女たちよ! 伊丹十三
男性優位の立ち位置から蘊蓄を披露する。アルコールの飲み方、食の様々、料理のノウハウ、車の運転、ファッション、男の生き様などについて、著者独特の視点で書かれている。
カバー装画、文中の差し込みイラストも著者が描いたもの。
1963年、単行本が出たときに買った。文庫になったときに再び買って、今、めくると黴臭くてくしゃみが立て続けに出た。それでもう一度買った。前の東京オリンピックの前年に刊行されたというのに、およそ時代の古さを感じさせない。
話の舞台は主にイギリスとフランスとイタリア、それから日本。アメリカはほぼ出てこない。英仏伊が礼賛され、アメリカは陽気だけれど大雑把というか雑、文化的に後進の国という位置づけだった。当時、アメリカはバカにされるようなネタが多い国だった。
女たちよ! 伊丹十三 新潮文庫 2005年 |
料理については、「男子厨房に入るべがらず」と男から料理を遠ざけ、またそれにあぐらをかいて家事の全般にわたり何もしなかった男どもを、料理への免罪符を与えた画期的な本だ。ならば、下働きから主役まで一切を本気で正統にやろうというのが本書のコンセプトだ。
例えば、超一流料理人にから伝授された包丁の持ち方、使い方を紹介する。
スパゲッティ・カルボナーラーはどこそこのスパゲッティ屋がうまいぞとかいう話は、日本におけるラーメン屋と同じで、労働者の食べ物であり、その調理法を紹介する。

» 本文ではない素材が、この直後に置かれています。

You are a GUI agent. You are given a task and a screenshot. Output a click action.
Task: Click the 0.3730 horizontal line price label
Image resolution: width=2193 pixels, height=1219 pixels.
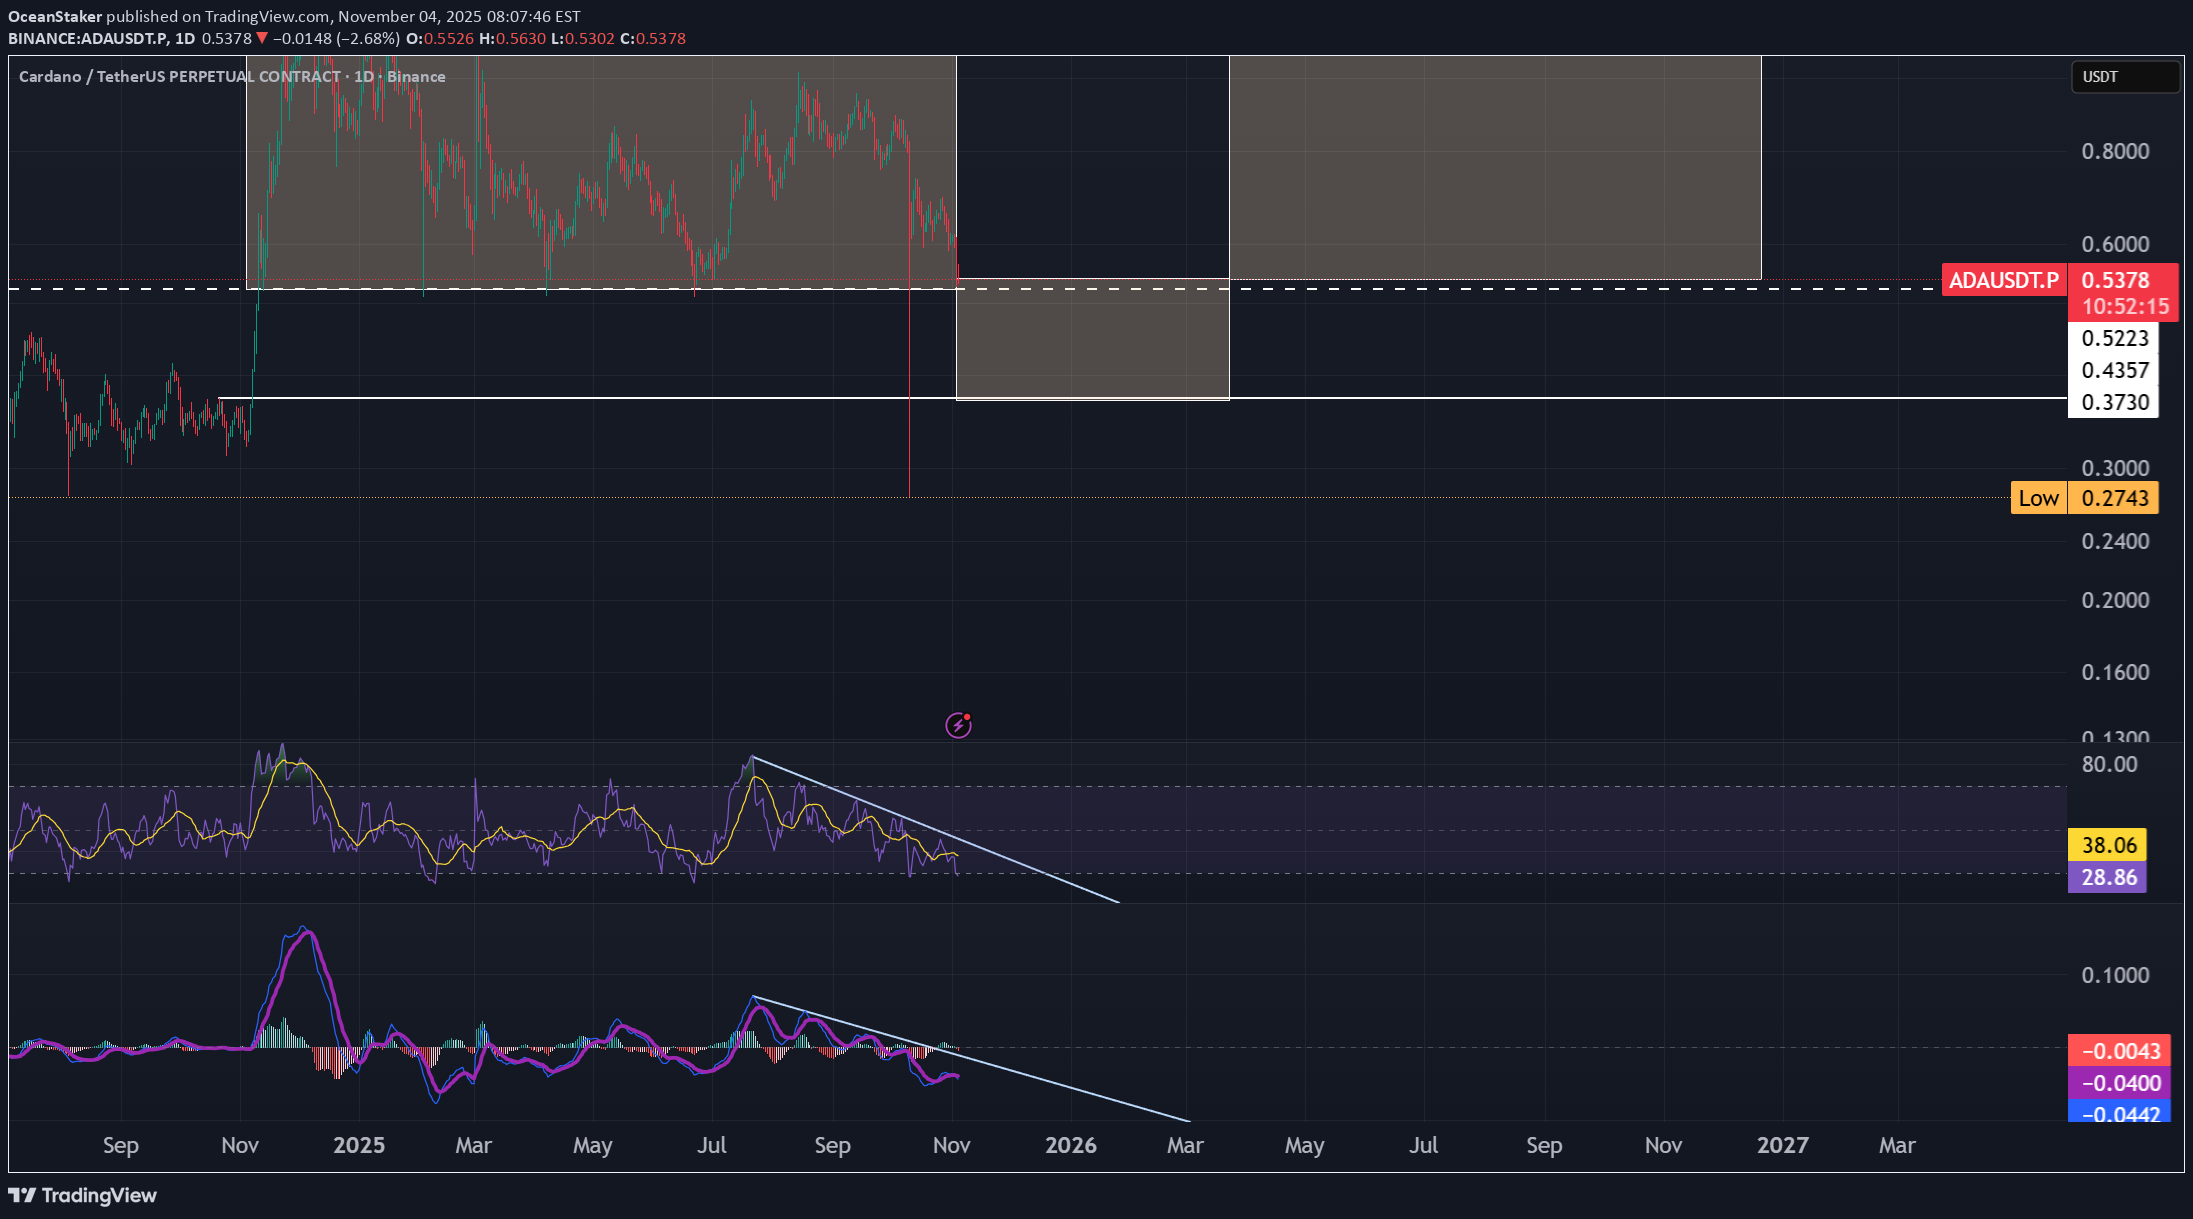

イタリア料理は家庭料理の延長上にある。フランス料理や日本料理は家庭料理とのギャップがあると、比較料理論を披露する。いやー、納得する。
日本人の散髪したての頭はなぜみすぼらしのか。欧米人と後頭部の髪の生え方が違う。欧米人は後頭部の毛髪の生え際は高いが、日本人は低い。それで襟筋を刈り上げる。